Kurz vor 22 Uhr sind wir gerädert aber glücklich in unserer Ferienwohnung in Chamonix und haben keinen Bock mehr auf unseren geplanten Besuch in der Kult-Pizzeria nebenan. Ein Büchsenbier aus dem Kühlschrank und ein Glas Vin rouge reichen vollkommen aus und knipsen kurz darauf das Licht endgültig aus. Auch unsere Rucksäcke dürfen jetzt bis zum nächsten Morgen auf ihre Leerung warten …
Alles in allem ist auch der Normalweg auf den Mont Blanc kein Spaziergang. Er verlangt trotz allem Massentourismus eine gewisse Trittsicherheit, sowie eine ordentliche Höhenanpassung und eine gute Kondition für einen Gipfelerfolg. Ob man einen Bergführer für diese Bergfahrt benötigt, sollte jeder für sich selbst entscheiden., denn die vorgenannten Komponenten kann er einem nicht abnehmen. Die Compagnie des Guides de Chamonix bietet den Service eines Bergführers (inkl. Eingehtouren) für 1.650 oder 2.270 Euro pro Nase an - ohne Kost und Logie für ihn, versteht sich.
Apropos Bergführer: Uns ist während der gesamten Tour nicht ein Guide pampisch gekommen, weil wir ohne Seil und einen seiner Kollegen unterwegs waren. Im Gegenteil: es wurden sogar noch freundlich das Gespräch gesucht. Dies wertet natürlich den persönlichen Standpunkt zu dieser Berufsgruppe wieder ungemein auf, da man doch die abenteuerlichsten Geschichten um deren Arroganz im Hinterkopf hat.

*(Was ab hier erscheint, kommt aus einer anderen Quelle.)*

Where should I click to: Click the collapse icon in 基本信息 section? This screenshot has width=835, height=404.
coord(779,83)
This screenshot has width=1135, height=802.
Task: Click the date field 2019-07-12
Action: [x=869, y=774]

Unsere mitgeschleppte Ausrüstung umfaßte: Helm mit Stirnlampe, Eispickel (Stöcke wären für den Großteil des Gletschers sinnvoller gewesen), Mütze, zwei Paar Handschuhe (dicke und leichte), Sonnenbrille (wurde erst auf dem Rückweg ab dem Vallot-Biwak benötigt), lange Unterhosen, lange Berghosen, Merino-Wollsocken, langes Unterhemd, gefütterte Weste, Daunenjacke, straffe Windjacke, 4 Liter Flüssigkeit (2 Liter kochendes Wasser, 1 Liter Mineralwasser, 1 Liter Tee), ein Baguette, Wurst, Trockenfrüchte, 5 Tuben süße Milch, Stempelbuch, Fotoapparat, ein gut gefülltes Portemonnaie, Hüttenschlafsack … nicht benötigt wurden: Seil, Gurt, Karabiner, Reepschnüre und Schlaufen, Biwakschlafsack, Regenhose und Regenjacke (eher als zusätzlicher Schutz gegen den Wind gedacht), windundurchlässige Wärmehose, zwei zusätzliche Baumwollhemden, Baumwoll-Kapuzenjacke, Messer, Verbandszeug, Fernglas, Mobiltelefon (mit detaillierter Karte als GPS-Gerät gedacht) und Ladegerät, Ersatzbatterien (für die Stirnlampe).